Offcials of the US Fish and Wildlife Department hail the action as 'in the best interests of wildlife'. Not clear whether they mean the crew of the Global Patriot' or not. 
President Bush when appraised of the plan said on the condition of anonymity 'bring it on'. Larry the Cable Guy in Washington for discussions with the Secretary of State echoed those sentiments by saying ' git 'er done'.
A spokesman for the Navy Department said on the condition of anonymity that the 'Global Patriot' would undergo minor refitting en route to Antarctica and take on arms and munitions in the Falkland Islands. It is thought during this brief stay the crew of the 'Global Patriot' could offer tips on self defense to the Falklanders. 
Not to be outdone a mid level official with MSC (the time chaterer of the ship) added on the condition of anonymity the ship could also show the flag in New Zealand by cruising through Milford Sound.
Meanwhile at the Pentagon a senior member of the Joint Chiefs admitted that plans to detach a carrier battle group to the area in anticipation of success have been put on hold until the used 'Mission Accomplished' sign can be located. The sign last seen for sale on eBay is reported to be in the posession of Mr Diego Garcai - a Cuban immigrant living in the Miami area. 
Mr Garcia was unavailable for comment, neighbors say on the condition of anonymity that since the resignation of Fidel Castro he has been flying his biplane up and down the Florida coast off Miami towing something.....
Cuban officials said that 85% of the island population will take a break from protesting Mr Garcias actions to vote unanimously in an upcomeing referendum on the US intentions in Antarctica.

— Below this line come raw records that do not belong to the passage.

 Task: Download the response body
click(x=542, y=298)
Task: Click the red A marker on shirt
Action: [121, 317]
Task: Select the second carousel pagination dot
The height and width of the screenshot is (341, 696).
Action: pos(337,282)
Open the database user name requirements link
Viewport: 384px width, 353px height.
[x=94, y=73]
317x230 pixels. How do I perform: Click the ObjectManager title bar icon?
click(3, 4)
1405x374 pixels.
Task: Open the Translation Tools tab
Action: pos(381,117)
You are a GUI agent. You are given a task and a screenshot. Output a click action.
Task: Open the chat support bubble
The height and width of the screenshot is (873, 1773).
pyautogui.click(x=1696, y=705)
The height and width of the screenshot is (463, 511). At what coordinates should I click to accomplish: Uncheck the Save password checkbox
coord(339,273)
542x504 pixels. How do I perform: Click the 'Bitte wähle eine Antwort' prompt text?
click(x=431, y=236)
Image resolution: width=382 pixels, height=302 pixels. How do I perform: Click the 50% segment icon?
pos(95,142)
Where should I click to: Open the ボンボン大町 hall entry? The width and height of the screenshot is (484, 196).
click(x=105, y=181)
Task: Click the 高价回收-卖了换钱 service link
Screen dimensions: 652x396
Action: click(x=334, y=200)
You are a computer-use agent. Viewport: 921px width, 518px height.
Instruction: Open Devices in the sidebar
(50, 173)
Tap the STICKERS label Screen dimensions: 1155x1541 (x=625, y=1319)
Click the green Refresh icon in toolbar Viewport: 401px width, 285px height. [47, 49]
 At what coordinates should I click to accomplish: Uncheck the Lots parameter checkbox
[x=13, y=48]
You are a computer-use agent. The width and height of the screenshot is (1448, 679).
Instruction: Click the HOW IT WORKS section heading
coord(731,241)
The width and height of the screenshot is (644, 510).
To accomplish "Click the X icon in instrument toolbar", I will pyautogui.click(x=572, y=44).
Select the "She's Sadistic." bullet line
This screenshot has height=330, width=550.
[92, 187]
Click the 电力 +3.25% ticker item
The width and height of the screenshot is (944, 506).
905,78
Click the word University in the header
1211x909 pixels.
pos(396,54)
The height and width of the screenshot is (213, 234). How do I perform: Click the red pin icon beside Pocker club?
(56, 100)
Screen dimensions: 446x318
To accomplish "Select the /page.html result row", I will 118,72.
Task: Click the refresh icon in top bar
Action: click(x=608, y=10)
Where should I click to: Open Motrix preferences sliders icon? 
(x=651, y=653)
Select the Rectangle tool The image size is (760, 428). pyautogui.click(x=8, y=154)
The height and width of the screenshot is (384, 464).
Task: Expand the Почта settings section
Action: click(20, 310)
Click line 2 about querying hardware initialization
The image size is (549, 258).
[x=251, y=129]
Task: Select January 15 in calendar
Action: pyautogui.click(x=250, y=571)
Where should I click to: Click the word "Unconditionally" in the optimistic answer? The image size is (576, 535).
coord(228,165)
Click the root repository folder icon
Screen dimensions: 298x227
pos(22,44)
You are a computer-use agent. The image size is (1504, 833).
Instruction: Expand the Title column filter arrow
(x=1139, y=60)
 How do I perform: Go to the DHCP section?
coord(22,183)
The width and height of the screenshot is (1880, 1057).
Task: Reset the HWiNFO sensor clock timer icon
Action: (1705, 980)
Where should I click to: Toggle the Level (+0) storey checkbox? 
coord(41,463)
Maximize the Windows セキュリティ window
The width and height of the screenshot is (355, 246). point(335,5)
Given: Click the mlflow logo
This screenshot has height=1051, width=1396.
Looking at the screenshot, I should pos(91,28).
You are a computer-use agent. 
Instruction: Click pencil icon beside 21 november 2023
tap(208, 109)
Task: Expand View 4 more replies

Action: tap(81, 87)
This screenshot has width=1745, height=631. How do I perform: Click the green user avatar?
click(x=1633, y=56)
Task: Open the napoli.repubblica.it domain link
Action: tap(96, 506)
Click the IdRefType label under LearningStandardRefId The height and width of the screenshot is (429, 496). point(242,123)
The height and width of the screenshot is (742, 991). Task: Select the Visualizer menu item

Our Havana correspondent asvises us that the Cuban public have not yet been given voting instructions so the outcome is unclear
The British press have been trying to reach members of the world renowned nautical web-site Shipsnostalgia for their reaction....... on the condition of anonymity obvioulsy.


----------



## Ian (Mar 27, 2004)

Am I being a little Niave in my belief that the US government or departments of that government ..think they OWN the world ?As far as I am aware the Antarctic has always been and should always be ...International...agreements were signed hundreds of years ago committing all countries to this accord..but now i suppose that fossil fuel deposits are being found on the continent they will all be forgotten to serve the superpowers lust for oil and gas reserves ...will we end up with another middle east where you will need wooly socks instead of desert boots ?
the time has come people we can only look forward to extending life on this planet by looking beyond our present greed for fuel ,to methods of replacing them with enviromentally sound alternatives..we cannot go back that is not an option ,we can only go forward...the Antarctic is ..The worlds reserve not just America,s....
it should be maintained and used for the world..
Derbyroy


----------



## Chouan (Apr 20, 2006)

Derbyroy, you should read the subtext, and the (please read carefully) should have given you a clue.


----------



## Ron Stringer (Mar 15, 2005)

Why was this news released early? It was clearly embargoed until tomorrow. Some people just can't be trusted.


----------



## Ian (Mar 27, 2004)

aw come lads this can,t be an april fools stunt it sounds SO...American lol ...however my earlier words stand ignore them at all OUR perils...
best regards derby


----------



## AncientBrit (Oct 6, 2007)

Classic! Too damn funny! Thankyou Jim for getting a dismal wet day off to a fun start.
AB


----------



## AncientBrit (Oct 6, 2007)

Ron Stringer said:


> Why was this news released early? It was clearly embargoed until tomorrow. Some people just can't be trusted.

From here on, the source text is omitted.